I am trying to do a binary class classification. Since I have a small dataset (275 samples), I have done Leave-one-out cross validation and want to get the average classification report and AUROC/AUPRC across all folds.
I have closely followed this link to arrive at my results, but I cannot understand what the code is doing in the last line.
for i in classifiers:
print(i)
originalclass = []
predictedclass = []
model=i
loo = LeaveOneOut()
print('Scores before feature selection')
scores = cross_val_score(model, subset, y,cv=loo,scoring=make_scorer(classification_report_with_accuracy_score))
print("CV score",np.mean(cross_val_score(model,subset,y,cv=loo,scoring='roc_auc')))
print(classification_report(originalclass, predictedclass))
print('Scores after feature selection')
X_reduced=feature_reduction_using_RFECV(model,subset,y)
scores = cross_val_score(model, X_reduced, y,cv=loo,scoring=make_scorer(classification_report_with_accuracy_score))
print("CV score",np.mean(cross_val_score(model,X_reduced,y,cv=loo,scoring='roc_auc')))
print(classification_report(originalclass, predictedclass))
Where exactly is the averaging happening in the above code? I am calculating the mean CV score and printing it. But the line after that confuses me the most. I am initializing originalclass and predictedclass variable in the beginning,but where is it being used before printing in the last line?
print(classification_report(originalclass, predictedclass))
Edited code
for i in classifiers:
print(i)
originalclass = y
model=i
loo = LeaveOneOut()
print('Scores before feature selection')
y_pred = cross_val_predict(model, subset, y, cv=loo)
print(classification_report(originalclass, y_pred))
print("CV score",np.mean(cross_val_score(model,subset,y,cv=loo,scoring='roc_auc')))
print(classification_report(originalclass, y_pred))

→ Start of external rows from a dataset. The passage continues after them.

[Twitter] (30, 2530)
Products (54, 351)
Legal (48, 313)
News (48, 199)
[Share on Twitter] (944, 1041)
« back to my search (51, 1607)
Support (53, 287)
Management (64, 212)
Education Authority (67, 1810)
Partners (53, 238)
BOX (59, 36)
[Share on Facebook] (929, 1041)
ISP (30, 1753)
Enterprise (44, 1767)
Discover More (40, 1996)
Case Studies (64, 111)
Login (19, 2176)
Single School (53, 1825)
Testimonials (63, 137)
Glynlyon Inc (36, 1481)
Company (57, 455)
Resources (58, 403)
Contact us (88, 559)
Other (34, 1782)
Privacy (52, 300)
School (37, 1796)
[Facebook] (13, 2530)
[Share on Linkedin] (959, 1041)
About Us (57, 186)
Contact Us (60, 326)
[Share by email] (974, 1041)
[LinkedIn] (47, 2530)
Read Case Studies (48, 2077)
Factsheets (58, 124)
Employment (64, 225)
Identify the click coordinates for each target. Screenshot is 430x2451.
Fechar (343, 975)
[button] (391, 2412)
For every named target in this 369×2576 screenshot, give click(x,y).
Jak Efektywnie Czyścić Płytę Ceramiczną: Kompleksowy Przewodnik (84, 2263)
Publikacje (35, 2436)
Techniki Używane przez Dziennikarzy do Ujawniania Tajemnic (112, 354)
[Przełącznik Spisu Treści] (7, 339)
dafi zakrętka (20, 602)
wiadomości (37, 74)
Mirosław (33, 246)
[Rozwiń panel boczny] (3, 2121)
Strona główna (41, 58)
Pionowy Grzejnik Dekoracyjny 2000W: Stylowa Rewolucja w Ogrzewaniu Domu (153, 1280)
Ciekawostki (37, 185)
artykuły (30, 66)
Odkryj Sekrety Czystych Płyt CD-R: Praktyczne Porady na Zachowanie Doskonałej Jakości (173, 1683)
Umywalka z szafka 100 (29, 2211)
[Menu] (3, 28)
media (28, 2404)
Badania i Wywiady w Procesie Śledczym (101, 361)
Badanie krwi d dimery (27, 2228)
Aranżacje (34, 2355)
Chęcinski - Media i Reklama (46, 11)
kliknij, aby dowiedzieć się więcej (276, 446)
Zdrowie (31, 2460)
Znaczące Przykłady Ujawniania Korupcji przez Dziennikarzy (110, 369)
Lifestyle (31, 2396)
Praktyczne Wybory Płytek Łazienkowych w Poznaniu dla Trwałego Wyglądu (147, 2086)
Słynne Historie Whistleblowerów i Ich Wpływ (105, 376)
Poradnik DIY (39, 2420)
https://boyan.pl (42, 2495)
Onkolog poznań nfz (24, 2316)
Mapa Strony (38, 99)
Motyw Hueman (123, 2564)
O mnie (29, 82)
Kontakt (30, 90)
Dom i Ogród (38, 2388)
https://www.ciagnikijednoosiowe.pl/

print('Scores after feature selection')
X_reduced=feature_reduction_using_RFECV(model,subset,y)
y_pred = cross_val_predict(model, X_reduced, y, cv=loo)
classification_report(originalclass, y_pred)
print("CV score",np.mean(cross_val_score(model,X_reduced,y,cv=loo,scoring='roc_auc')))
print(classification_report(originalclass, y_pred))